El alcalde, Pablo Castillo, dice que no hay truco, pero sí buena genética. Claudina tampoco tiene fórmulas. Y, si las tiene, no las cuenta. ¿Tiene alguna Pilar Durán, también con 103 años?: «Hai que escribir na porta: eu quero vivir tantos anos e que non veñan antes por min». Pilar está pasando el invierno en Vigo, en casa de su sobrina y devolviendo como puede las preguntas del impertinente que ha venido a perturbarle la tarde. En Paraños, una parroquia de Covelo, está mejor. Allí está la casa en la que nació y en la que pasó la mayor parte de su larga vida: «Unha vez estiven en Venezuela», aclara. Y el recuerdo volverá muchas veces a lo largo de la charla. Pilar se anima sobre todo cuando entra en la conversación el tema de la fiesta y el baile: «A bailar non me gañaba ninguén», repite. Y se anima a marcar unos pasos con los brazos levantados. «As festas de antes eran moi bonitas, agora son unha porcallada», se queja Pilar que, por supuesto, tiene en Luar su programa favorito.

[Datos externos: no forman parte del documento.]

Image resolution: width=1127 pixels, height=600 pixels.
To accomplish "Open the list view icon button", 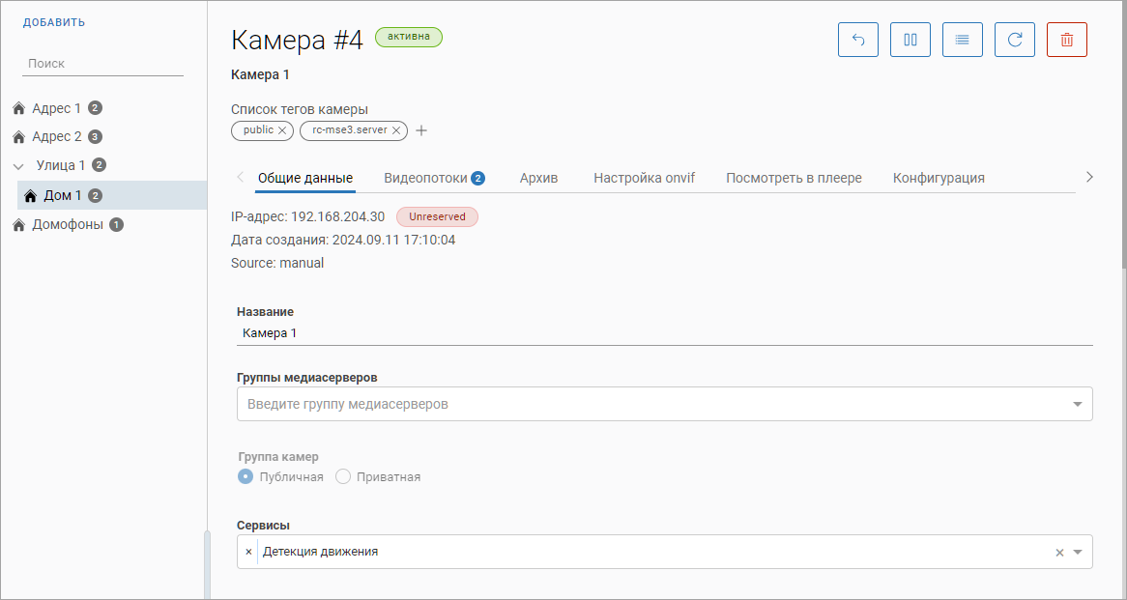I will (x=963, y=40).
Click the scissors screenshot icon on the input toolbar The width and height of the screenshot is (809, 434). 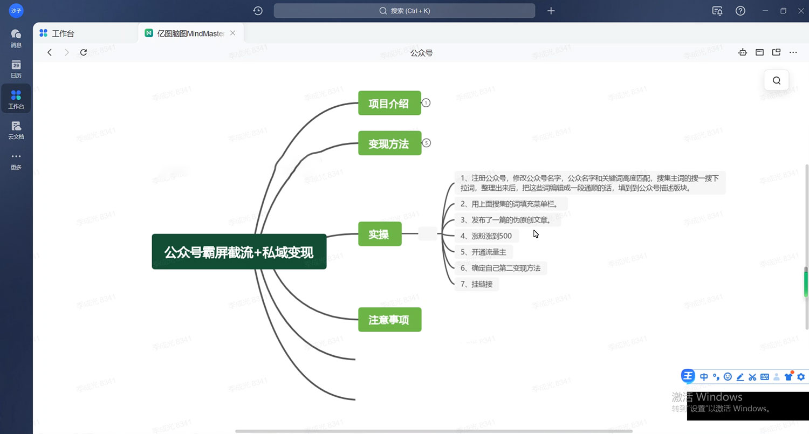pyautogui.click(x=752, y=377)
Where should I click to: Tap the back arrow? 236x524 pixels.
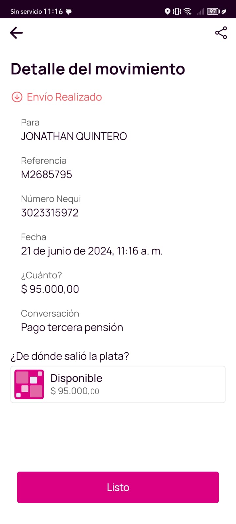pyautogui.click(x=16, y=33)
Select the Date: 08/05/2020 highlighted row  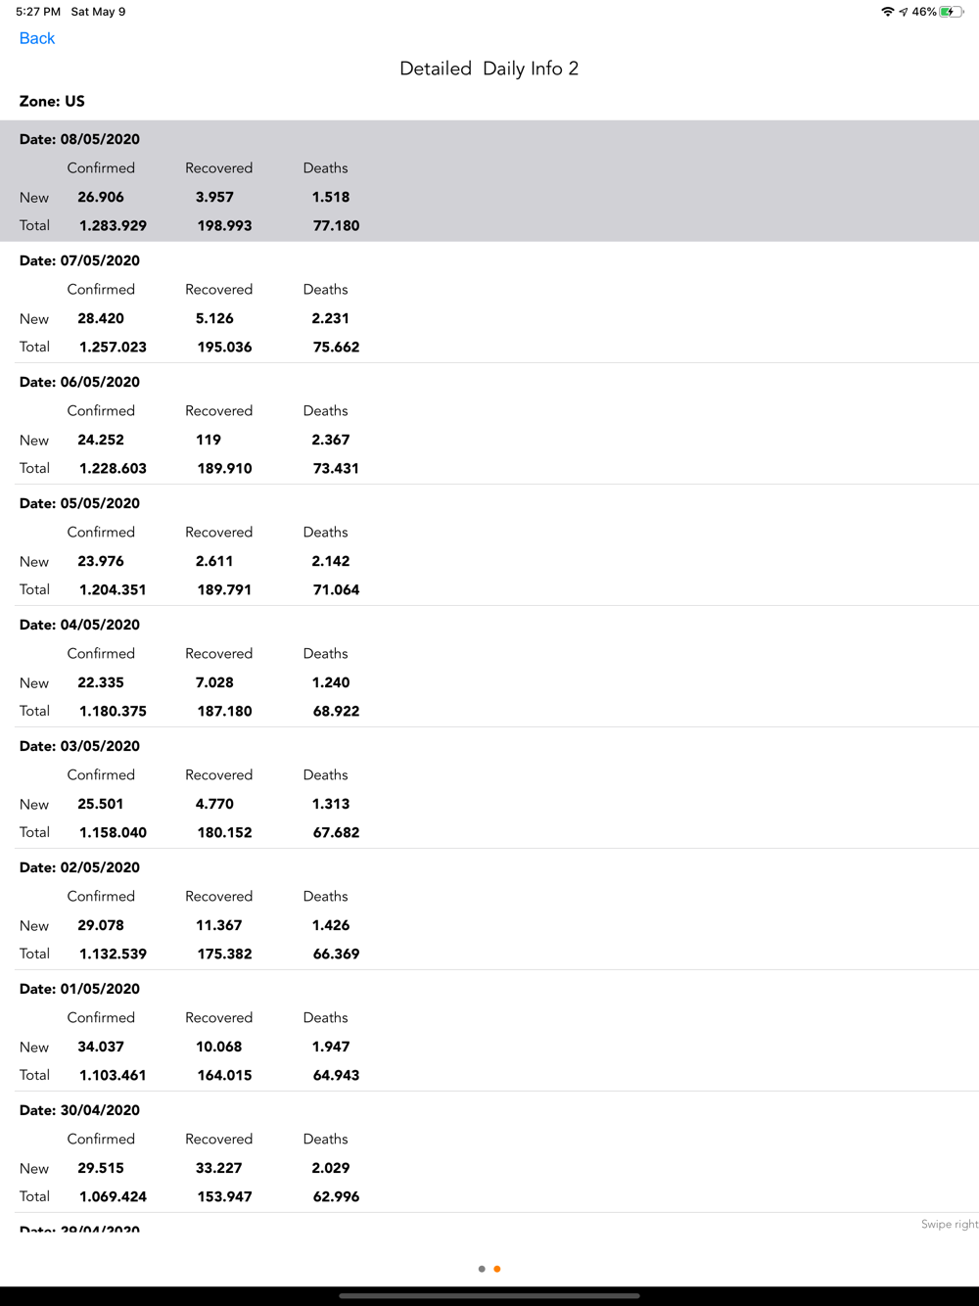coord(490,182)
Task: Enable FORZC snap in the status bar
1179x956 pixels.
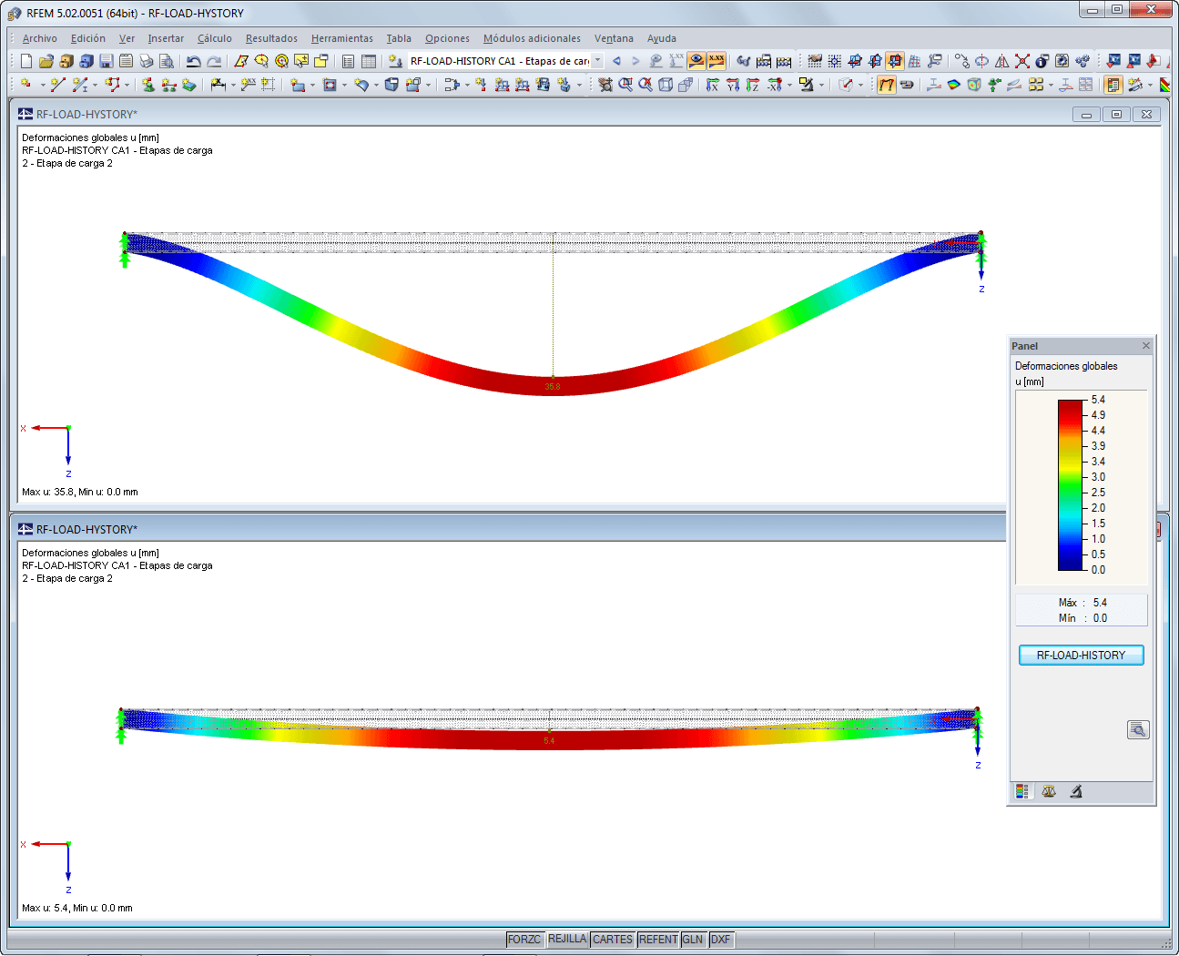Action: tap(524, 939)
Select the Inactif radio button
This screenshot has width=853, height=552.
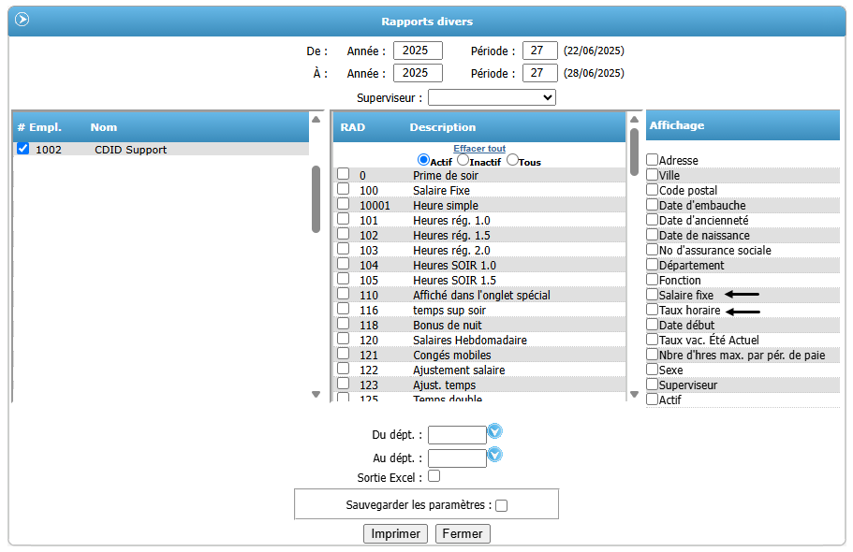(463, 161)
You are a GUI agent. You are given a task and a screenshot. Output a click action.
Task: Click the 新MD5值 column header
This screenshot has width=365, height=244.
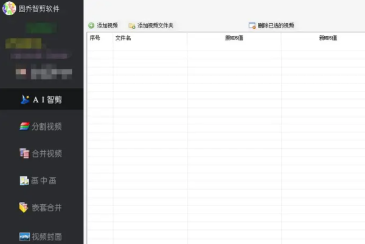(328, 38)
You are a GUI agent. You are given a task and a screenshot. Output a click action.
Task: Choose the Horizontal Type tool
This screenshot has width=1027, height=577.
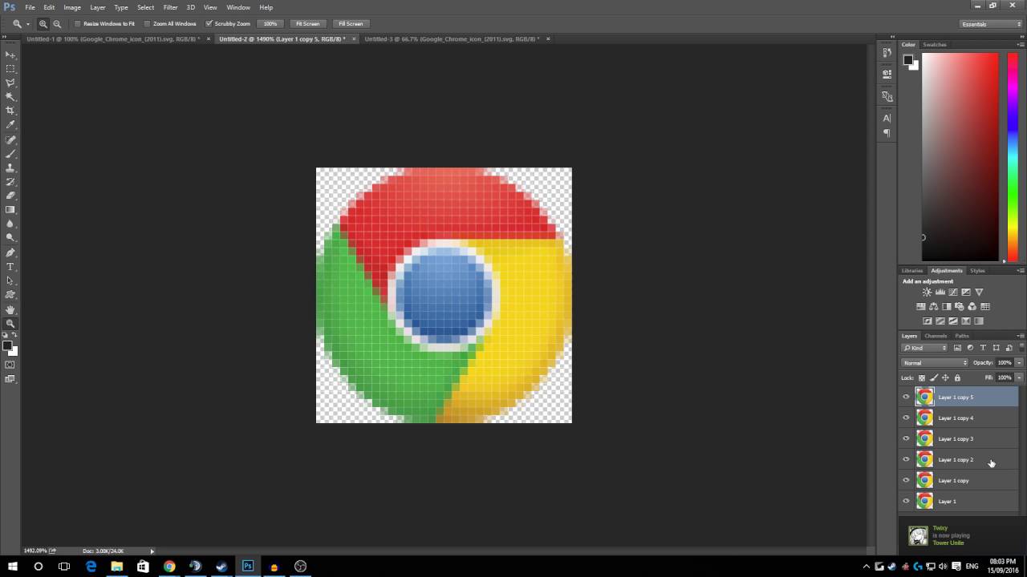(x=10, y=267)
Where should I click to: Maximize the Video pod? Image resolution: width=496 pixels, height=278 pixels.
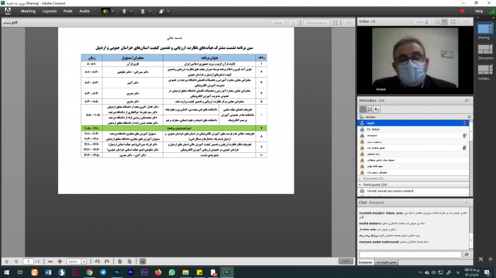click(x=454, y=21)
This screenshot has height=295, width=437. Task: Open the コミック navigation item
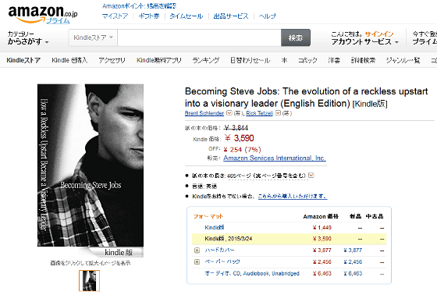307,60
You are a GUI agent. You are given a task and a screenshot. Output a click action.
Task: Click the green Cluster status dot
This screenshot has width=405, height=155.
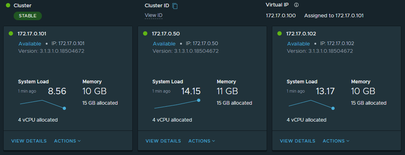click(x=8, y=5)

«Se viste ella sola todos los días y, hasta hace dos años, entraba y salía ella sola de la bañera», explica su sobrina. Pilar hace como que no está atenta, pero en sus ojos se aprecia que no pierde ripio: «Cando morreu o papá, estivemos sete anos de loito. Non houbo festa ningunha», aclara. En cuanto a su salud, no tiene graves problemas: «Apenas toma medicación, una pastilla para el párkinson, que yo creo que ya ni tiene», explica su sobrina.

Claudina, en la residencia de Covelo, tampoco toma muchos medicamentos. Está operada de las dos caderas pero se mueve en silla de ruedas: «Aunque estoy vieja, no ando abandonada», me aclara. Y la sobrina añade otro matiz: «La residencia se la está pagando ella, con su pensión y sus ahorros». Al fin y al cabo, no tuvo hijos que mantener. Le pregunto que por qué no se casó y entonces mira con cara de saber la respuesta y no querer decirla: «Cuéntale, Claudina, cuéntale la historia de aquel de León que quería que te fueras con él», le anima la sobrina. Pero esa historia no saldrá a la luz. Hoy no.

Las dos abuelas de Covelo, casi quintas, las de mayor edad en una auténtica fábrica de centenarios, reserva genética de la longevidad gallega, llegaron hasta aquí alejadas de las fatigas que producen maridos e hijos. ¿Será esa la clave? El alcalde sonríe y añade que, aparte de la genética, hay que tener en cuenta el aire y el agua que recorren este concello de media montaña atravesado por el río Tea. Así que, si van por allí, no pidan agua. Podrían llegar a cumplir cien años.